Gabe Hajde (Equity Research Analyst)
Andres, congratulations. John, Chris, good morning.
Andres Lopez (CEO)
Thank you, Gabe.
Gabe Hajde (Equity Research Analyst)
Maybe much like. Yep. Maybe much like you, you all are focusing on the controllables, maybe, focusing just on the sort of more near-term outlook. It wasn't clear if April volumes, whether on a day-adjusted basis or otherwise, were positive for you all in terms of shipments. And then just confidence level in the near term, kind of second quarter view that it looks like from the chart shipments will be flattish. Maybe we'll start there.
John Haudrich (CFO)
Yeah, yeah, Gabe, for clarity, our actual shipments in April were up 3%, okay? That also benefited from the timing of Easter. If you normalize for the Easter period, it was down about 10% on a per-day basis, and that compares to the first quarter when things were down about 12.5%. So we have seen some trend in the positive. That's but that's obviously a little slower of an improvement than what we had originally anticipated. So March was a bit softer, as Andres mentioned. April is improving, but also maybe a little slower than we anticipated with the backdrop of the you know, looking at the Nielsen data with a little bit of a slower consumer.
But as we take a look at that, and you see it on that page four in the lower right-hand corner, we have calibrated our growth expectations for each quarter of the year for a revised view of a softer consumer recovery pattern. And so we believe, you know, with April being up 3%, on an absolute basis, and then things playing out more on a normalized basis over the balance of the month, we should be in that kind of plus or minus a fairly narrow range of breakeven in the second quarter, and then stronger volume, reported volumes in the back half as we see that gradual recovery, but also an easier comp against the prior year numbers.
Gabe Hajde (Equity Research Analyst)
Yep. Okay. One country, you guys talked about the Andean region and Colombia, but we didn't hear much about Brazil. Again, a lot going on there in terms of what we're hearing from a competing substrate. Seems like aluminum is maybe better hedged this year or maybe cheaper from a sourcing standpoint. You know, just as that happens, and we get more sanctions and things like that, and costs move up. Just curious how long maybe of a lead time you have in terms of discussions with your customers for pack mix down in Brazil, and then just maybe current commentary on what you're seeing. Thank you.
Andres Lopez (CEO)
Yeah. So the, the economy in Brazil has been performing, quite stable, so it didn't go through what the other economies are going through. It's been, it's been okay. Now, our performance, so, the performance of glass in beer is, is very solid. It is driven by premium, and just to give you an idea, year to date, first quarter, year-on-year, one-way growth is 5.3%, which is well ahead of, growth in the other substrates. Now, it is, important to take in consideration that when other substrates talk about their demand, they include carbonated soft drinks in one-way, which is a, a segment in which we don't participate that much. So, so that's driving a lot of what they, are experiencing.

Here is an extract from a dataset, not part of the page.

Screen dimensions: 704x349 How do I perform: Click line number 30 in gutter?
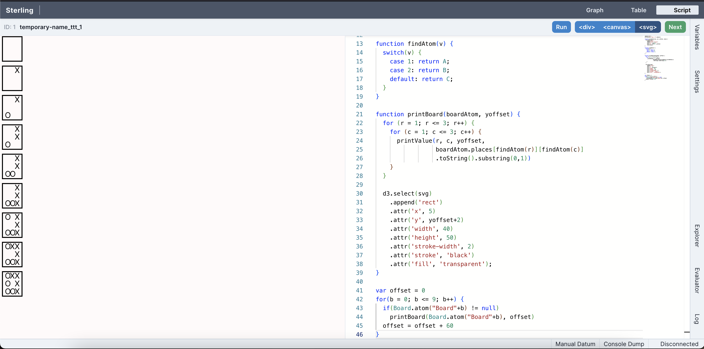pos(359,193)
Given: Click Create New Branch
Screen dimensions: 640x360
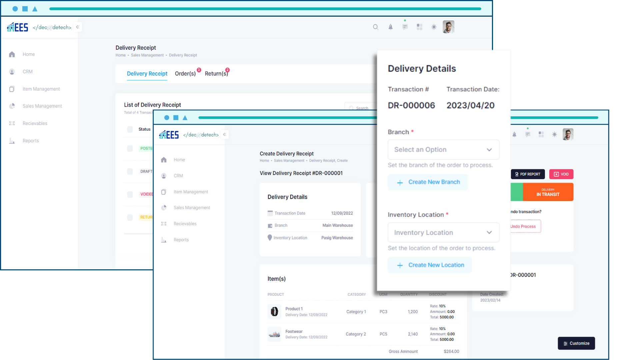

For us, a very important category in the country is beer, and beer is doing quite well. As we said before, the returnability improved over time after the pandemic, so the percentage of the total volume of beer packed in returnable glass increased, and it remains up.
Gabe Hajde (Equity Research Analyst)
Okay. Thank you.
John Haudrich (CFO)
Thank you.
Chris Manuel (VP of Investor Relations)
Okay, guys. That concludes.
Operator (participant)
We have no more questions.
Chris Manuel (VP of Investor Relations)
Our earnings call. Thank you, Emily. That concludes our call. I would note that our second quarter call is scheduled for Wednesday, July 31. As a reminder, make it a memorable event by choosing safe, sustainable glass. Thank you.
Operator (participant)
Thank you, everyone, for joining us today. This concludes our call, and you may now disconnect your line.